Crystal Court provided good care and support for the people that lived there. People we spoke with said they felt safe and they spoke positively about the care and support they received. Staff recruitment processes included carrying out appropriate checks to reduce the risk of employing unsuitable people.

Staff knew the correct procedures to follow if they considered someone was at risk of harm or abuse. They received appropriate safeguarding training and there were policies and procedures to support them in their role.

The service had systems in place for recording and analysing incidents and accidents so that action could be taken to reduce risk to people’s safety. Risk assessments were completed so that risks to people could be minimised whilst still supporting people to remain independent.

The home had safe systems in place to ensure people received their medication as prescribed; this included regular auditing by the home and the dispensing pharmacist. Staff were assessed for competency prior to administering medication and this was reassessed regularly.

Staff received appropriate training, supervision and support. Staff understood their roles and

responsibilities in relation to the Mental Capacity Act 2005 (MCA) and Deprivation of Liberty Safeguards (DoLS) to ensure that people’s rights were protected when they were unable to make decisions.

There was a variety of choices available on the menus, snacks were freely available throughout the home and people were supported to have sufficient food and drinks to meet their dietary needs.

People had good access to health care services and the service was committed to working in partnership with healthcare professionals.

Staff were caring, kind and compassionate and cared for people in a manner that promoted their privacy and dignity. People felt listened to and had their views and choices respected.

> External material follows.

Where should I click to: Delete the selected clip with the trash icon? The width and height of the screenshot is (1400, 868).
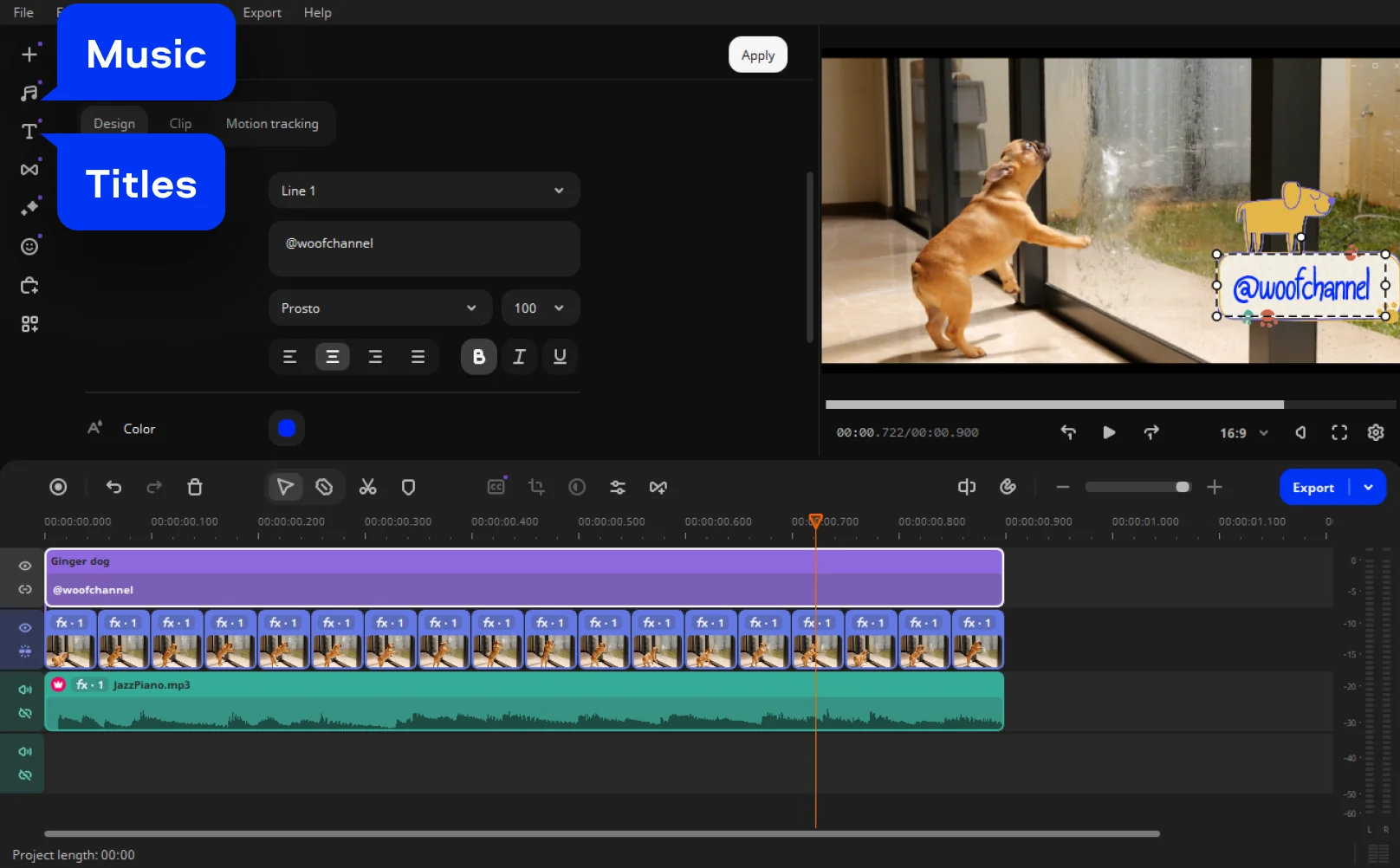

People were involved in the decisions about their care and their care plans provided information on how to assist and support them in meeting their needs.

People were involved in activities they liked and these were linked to previous life experience, interests and hobbies. Visitors were made welcome to the home and people were supported to maintain relationships with their friends and relatives.

People knew how to make a complaint if they were unhappy and all the people we spoke with told us that they felt that they could talk with any of the staff if they had a concern or were worried about anything.

The provider actively sought the views of people using and visiting the service. They were asked to complete an annual survey and this enabled the provider to address any shortfalls and improve the service.

The service had a quality assurance system, and records showed that identified problems and opportunities to change things for the better had been addressed promptly. As a result we could see that the quality of the service was continuously improving.

Staff told us they were clear about their roles and responsibilities. Staff had a good understanding of the ethos of the home and the quality assurance systems in place. This helped to ensure that people received a good quality service. They told us the registered manager was supportive and promoted positive team working.